NOTES¶
Convolution — Foundation of Signal Processing
Flip the kernel, slide it across the signal, multiply and accumulate at each position. FIR filtering is convolution by definition.
Algorithm¶
Full Convolution¶
\[ y[n] = \sum_{k=0}^{M-1} h[k] \cdot x[n - k], \quad n = 0, \dots, L+M-2 \]
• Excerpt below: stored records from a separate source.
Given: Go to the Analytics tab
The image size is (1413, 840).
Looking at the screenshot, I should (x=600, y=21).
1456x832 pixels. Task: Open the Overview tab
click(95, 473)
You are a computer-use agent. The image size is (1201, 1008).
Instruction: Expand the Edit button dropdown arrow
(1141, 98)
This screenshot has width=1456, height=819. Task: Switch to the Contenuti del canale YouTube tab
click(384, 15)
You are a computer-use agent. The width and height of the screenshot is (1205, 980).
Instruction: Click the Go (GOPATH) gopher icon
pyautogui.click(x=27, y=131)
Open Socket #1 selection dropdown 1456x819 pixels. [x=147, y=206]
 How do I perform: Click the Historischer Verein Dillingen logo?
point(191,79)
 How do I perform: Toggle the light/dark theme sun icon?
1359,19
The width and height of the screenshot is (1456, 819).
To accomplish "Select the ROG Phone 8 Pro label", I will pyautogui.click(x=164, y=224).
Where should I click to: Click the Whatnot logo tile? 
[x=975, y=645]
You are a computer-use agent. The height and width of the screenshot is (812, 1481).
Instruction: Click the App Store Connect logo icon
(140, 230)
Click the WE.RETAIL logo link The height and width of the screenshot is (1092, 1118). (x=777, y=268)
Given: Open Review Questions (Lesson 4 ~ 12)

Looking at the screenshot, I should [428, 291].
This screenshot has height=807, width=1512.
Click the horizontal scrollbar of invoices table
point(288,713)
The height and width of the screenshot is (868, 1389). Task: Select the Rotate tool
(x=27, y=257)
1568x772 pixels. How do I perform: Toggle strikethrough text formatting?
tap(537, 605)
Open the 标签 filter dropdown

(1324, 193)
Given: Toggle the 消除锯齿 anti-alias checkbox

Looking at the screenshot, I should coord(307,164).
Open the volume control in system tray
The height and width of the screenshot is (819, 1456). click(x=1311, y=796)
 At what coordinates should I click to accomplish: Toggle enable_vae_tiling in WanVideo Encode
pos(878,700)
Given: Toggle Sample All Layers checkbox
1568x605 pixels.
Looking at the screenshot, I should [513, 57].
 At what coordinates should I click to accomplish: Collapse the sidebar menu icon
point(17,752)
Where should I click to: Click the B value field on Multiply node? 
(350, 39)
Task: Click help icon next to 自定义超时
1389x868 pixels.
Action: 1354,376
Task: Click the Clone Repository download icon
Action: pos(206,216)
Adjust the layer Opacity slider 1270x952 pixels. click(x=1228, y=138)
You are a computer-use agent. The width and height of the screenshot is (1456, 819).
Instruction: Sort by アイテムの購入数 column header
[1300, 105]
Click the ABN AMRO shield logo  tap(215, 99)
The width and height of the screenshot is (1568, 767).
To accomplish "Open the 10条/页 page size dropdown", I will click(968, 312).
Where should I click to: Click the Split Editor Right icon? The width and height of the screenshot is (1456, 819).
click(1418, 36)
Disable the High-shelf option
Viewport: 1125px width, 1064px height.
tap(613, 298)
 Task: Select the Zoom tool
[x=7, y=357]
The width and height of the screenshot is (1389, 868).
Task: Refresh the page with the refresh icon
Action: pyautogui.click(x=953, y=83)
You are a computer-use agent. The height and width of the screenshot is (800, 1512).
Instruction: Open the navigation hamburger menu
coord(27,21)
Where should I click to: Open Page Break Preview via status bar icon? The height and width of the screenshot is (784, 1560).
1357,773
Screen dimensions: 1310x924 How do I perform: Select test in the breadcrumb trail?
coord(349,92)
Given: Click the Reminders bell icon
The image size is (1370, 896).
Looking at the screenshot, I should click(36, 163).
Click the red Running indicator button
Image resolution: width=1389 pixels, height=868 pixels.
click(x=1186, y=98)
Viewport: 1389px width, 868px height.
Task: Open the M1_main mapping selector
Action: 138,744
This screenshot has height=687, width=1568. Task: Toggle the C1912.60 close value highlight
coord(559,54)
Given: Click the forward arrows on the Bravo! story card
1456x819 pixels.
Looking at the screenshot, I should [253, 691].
\(L\) = signal length, \(M\) = kernel length.
Output Modes¶
| Mode | Output length | Description |
|---|---|---|
CONV_FULL | \(L + M - 1\) | Full, including transients |
CONV_CENTER | \(L\) | Same length as input |
CONV_HEAD | \(L\) | First \(L\) points (real-time) |
CONV_TAIL | \(L\) | Last \(L\) points (trailing) |
Padding¶
| Mode | Behavior | Use case |
|---|---|---|
PAD_ZERO | Zero outside | Default |
PAD_SYMMETRIC | Mirror at edges | DWT, reduce artifacts |
PAD_PERIODIC | Periodic extension | Periodic signals |
Convolution vs Correlation
Convolution flips the kernel; correlation does not. This flip is what makes convolution the natural operation for system response (FIR filtering).
FFT acceleration
Direct convolution \(O(LM)\). For long signals, use FFT: \(\text{conv}(x, h) = \text{IFFT}(\text{FFT}(x) \cdot \text{FFT}(h))\), \(O(N \log N)\).
API Reference¶
// Basic convolution (full mode + zero padding)
tiny_error_t tiny_conv_f32(const float *Signal, int siglen,
const float *Kernel, int kernlen,
float *convout);
// Extended convolution (configurable padding + output mode)
tiny_error_t tiny_conv_ex_f32(const float *Signal, int siglen,
const float *Kernel, int kernlen,
float *convout,
tiny_padding_mode_t padding_mode,
tiny_conv_mode_t conv_mode);
Notes¶
Output buffer size
Full mode: at least \(L+M-1\). Buffer overflow is a silent bug.
ESP32: longer signal should come first
The implementation assumes Signal is the longer array. Order still works if reversed but performance degrades.